# books about rights copyrights, and licensing.



## Charliedelta (Sep 12, 2013)

I'm looking for some material about copyright, licensing, and the such. Basically I would like to read about what I am supposed to give out to clients after a photo shoot (what kind of rights, what kind of license, etc.).

Do you know any good books on this topic? Or maybe a websites?

Thanks


----------



## Big Mike (Sep 12, 2013)

I'm sure member KmH will be around soon.  He always has good links for this type of stuff.

In a nutshell (as I understand it).  You, as the photographer, own all the rights to the image from the time you create it.  The client doesn't automatically get any rights to your work, unless you have specified otherwise in a contract.

So what are you supposed to give them?   Whatever the contract states that you will give them (provided they fulfill the contract by paying you).
So what do you put in your contract?  That is the question....and the answer is up to you.  

A common thing to do, is to sell the client a disc of images along with a limited copyright.   You would allow them to make prints (copies) or copy the digital file...but you wouldn't allow them to use the photo as if it were their own (enter it into a contest, for example).  

Something to consider is whether you would want to allow them to post the photos on-line (publish) or not.  These days, it seems a lot more common that people would want to post photos online, as opposed to hanging prints on their wall.  But you may not want to allow them to do that, or maybe you want them to have to pay for the right to do that.  
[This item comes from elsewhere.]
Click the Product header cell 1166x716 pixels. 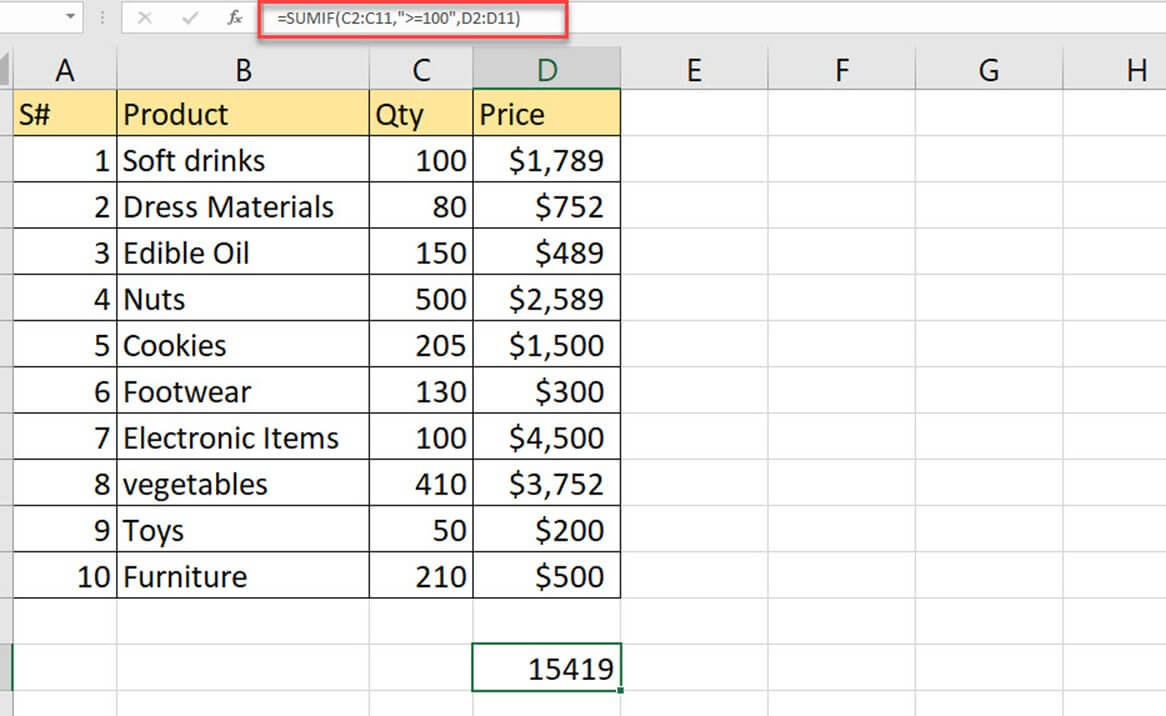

Another common thing to do, is to just sell them prints.  If you don't give them a copyright release with the print, then they are not allowed to copy (scan, print etc) the image.  Many people do, but mostly (I think) because they don't understand how copyright works.  So you have to educate them.


----------



## KmH (Sep 12, 2013)

Charliedelta said:


> I'm looking for some material about copyright, licensing, and the such. Basically I would like to read about what I am supposed to give out to clients after a photo shoot (what kind of rights, what kind of license, etc.).
> 
> Do you know any good books on this topic? Or maybe a websites?
> 
> Thanks


What kind of photo shoot? Retail (personal use) or commercial (business use)?
If you want to learn about US copyright - U.S. Copyright Office
Register your images!

Copyright is actually a bundle of rights you can license piecemeal.
Another way to think of a use license is as a rental agreement. You rent out only those various portions of your copyright bundle the client needs.
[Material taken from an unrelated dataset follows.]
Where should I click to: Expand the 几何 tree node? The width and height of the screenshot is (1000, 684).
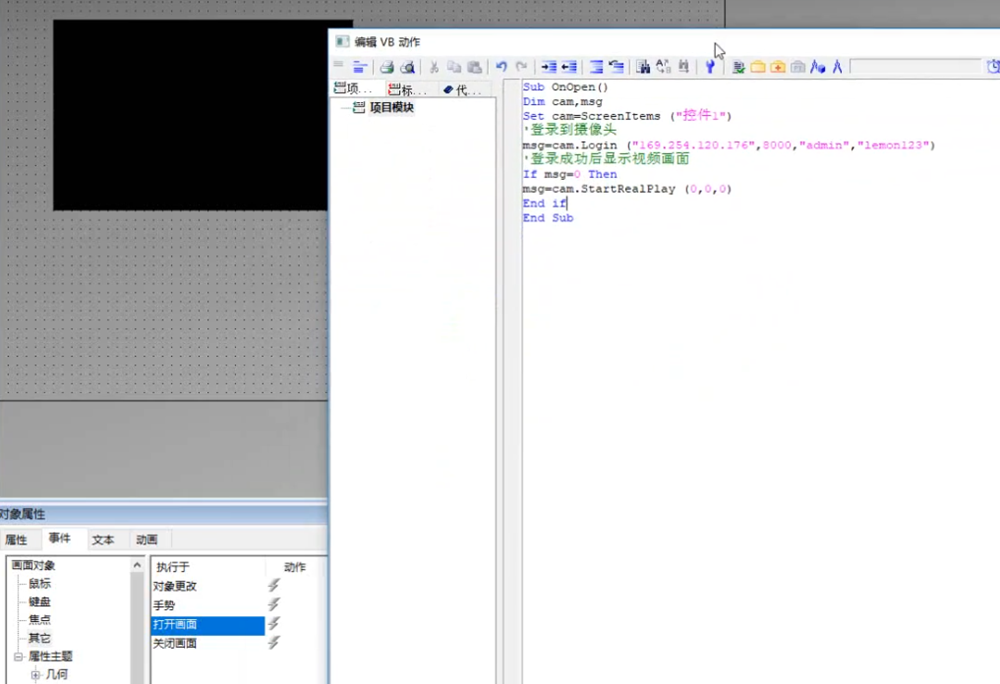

Unfortunately, many commercial clients don't understand use licensing and ask for a lot more than they really need.

Use licensing language will vary by the use type, and other variables like geographic range of the use, time length, media types, number of impressions, and other use licensing considerations.
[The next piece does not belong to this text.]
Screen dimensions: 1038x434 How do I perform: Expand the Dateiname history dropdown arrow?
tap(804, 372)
I'm not aware of any books that sound like what you are asking for.
But, as far as a web sites visit American Society of Media Photographers and on the left click on *Business Resources*.
The ASMP web site has a use license generator and some other great use licensing resources.
Photo Attorney

As far as a book about the legal implications of copyright, licensing, and trademarks see - The Professional Photographer's Legal Handbook


----------